Prompt
Please, without any pictures, set down exactly the part of the listing below that opens with the line containing "The height and" and closes with the line containing "This screenshot has height=594, width=1024.".

Records
-------

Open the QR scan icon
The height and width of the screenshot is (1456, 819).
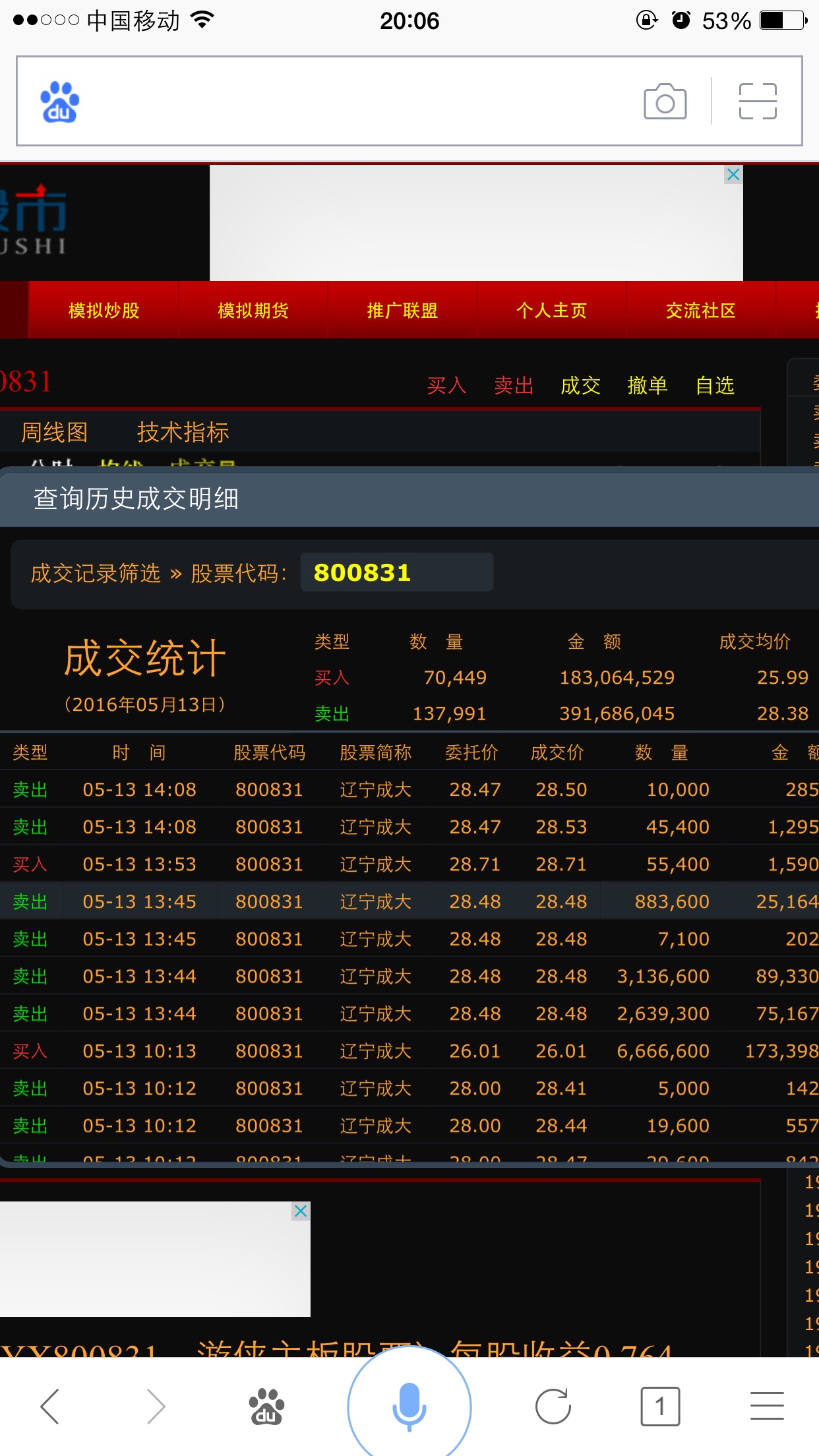(x=758, y=102)
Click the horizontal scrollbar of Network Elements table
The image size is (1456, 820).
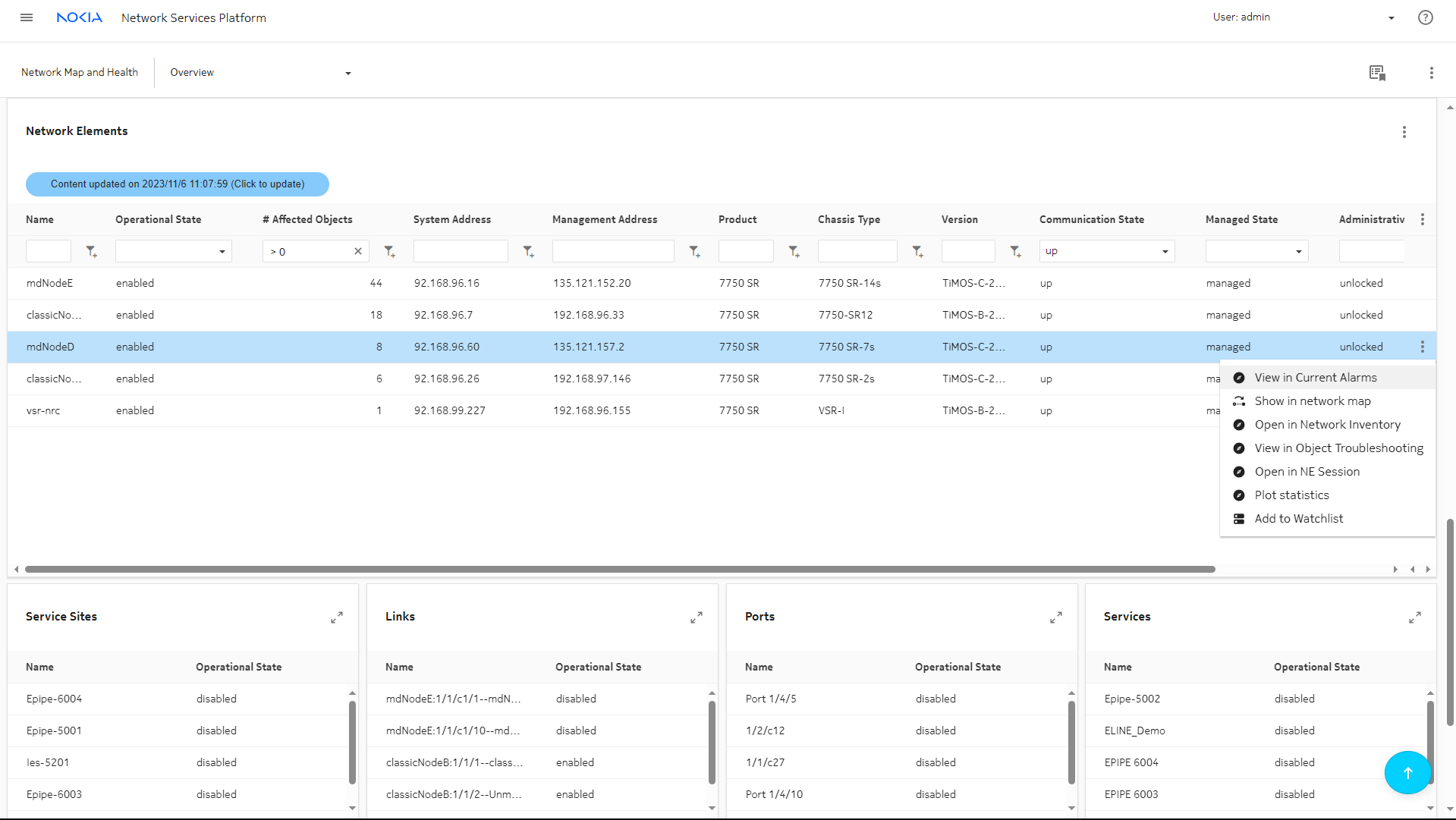[x=619, y=569]
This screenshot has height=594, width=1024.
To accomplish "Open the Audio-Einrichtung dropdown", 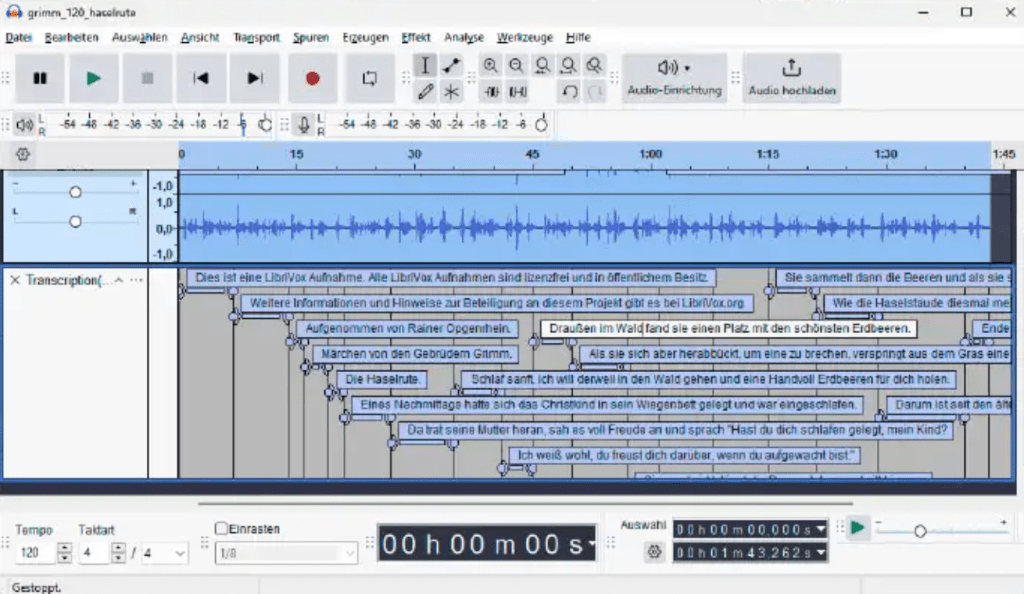I will coord(675,78).
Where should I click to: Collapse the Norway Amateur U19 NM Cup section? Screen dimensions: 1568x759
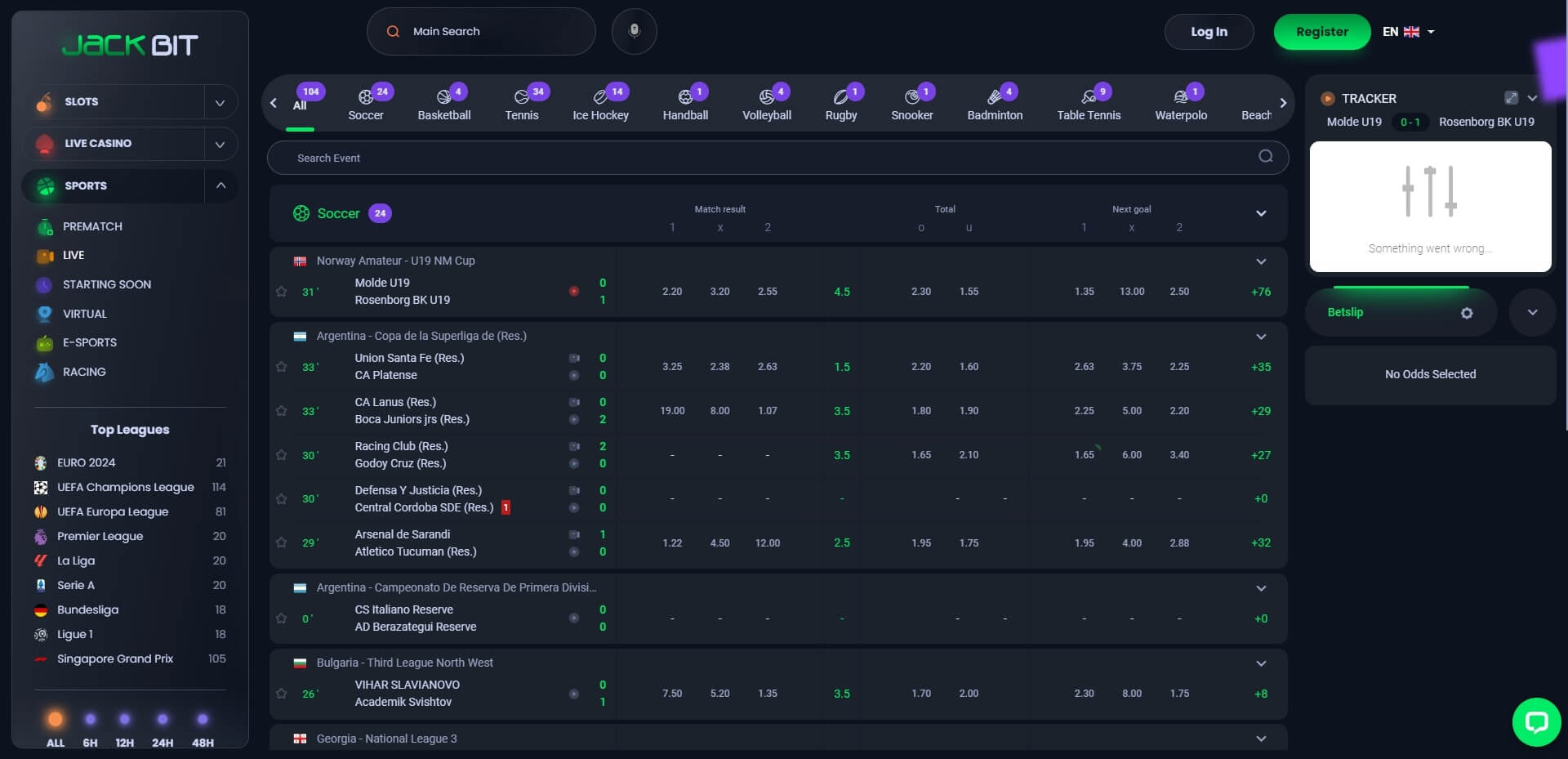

-------

Your response
The height and width of the screenshot is (1456, 819).
(x=758, y=102)
Click the horizontal scrollbar of Network Elements table
The image size is (1456, 820).
[x=619, y=569]
This screenshot has height=594, width=1024.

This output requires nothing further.